The stimulus package stipulates certain provisions for employer-provided commuter benefits. This plan increases the amount of mass transit and vanpool benefits that can reduce an employee’s gross income and thereby reduce tax liability overall. This law is in effect from February 2009 through the end of the 2010 tax year.

According to the Employee Benefits Research Institute, American companies will spend $470 million on employer-provided transit passes and nearly $3.1 billion on employee parking expenses in 2009. When you begin to work for a new employer, it is important to take commuter and transit benefits into account, particularly if you live in a major urban area such as New York or Los Angeles. The cost of parking, commuter rail rides, buses or vanpool services can add up quickly, and you don’t want to end up paying a large part of your salary for transit if you don’t have to.

The federal government commuter tax program can help you save up to 40% on your transit costs. This federal tax code gives employers the opportunity to provide subsidized and non-subsidized tax-free transit resources to employees. These include mass transit, vanpool and parking benefits. Through this program, employees can save money on income tax and FICA/Medicare contributions because their reported gross income is reduced by the amount of transit andr parking fees. Employers save money on FICA, disability, unemployment and workman’s comp payroll expenses as well.

Two Plan Options
1. Pre-Tax Salary Deduction: If you so choose, you can have money deducted from your paycheck before taxes are taken out. If used regularly, this can save you up to $500 a year on commuting costs. Here’s how it works. Under Section 123(f) of the Internal Revenue Code, benefit plans can allow for a tax-free contribution of up to $230 a month ($2,760 a year) for transit or parking. This plan reduces your gross salary by up to $330 a month, but your take-home pay is still only reduced by $200, which is a savings of up to $130 a month. These plans also save employers up to 8% in payroll taxes, since the payroll amounts are reduced across the board.

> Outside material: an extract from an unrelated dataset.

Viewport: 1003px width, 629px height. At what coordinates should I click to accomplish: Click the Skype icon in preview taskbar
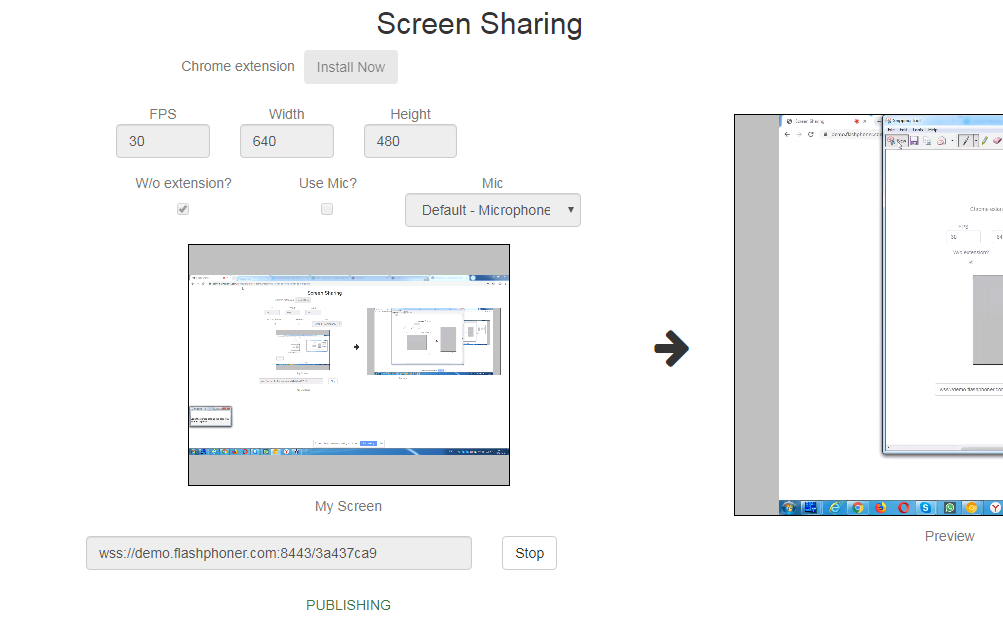click(x=926, y=507)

2. Complete Coverage: The employer can also choose to pay for parking or transit completely. The company will then receive all tax benefits but employees will save thousands a year on commuting costs.

Take Advantage of Local Discounts
If you take public transportation, keep a log of these expenses and buy discounted monthly rider passes where available. For example, New York offers a reduced fare metro card that gives you unlimited rides for no more than $40.50 a month, available to those over 65 or with disabilities.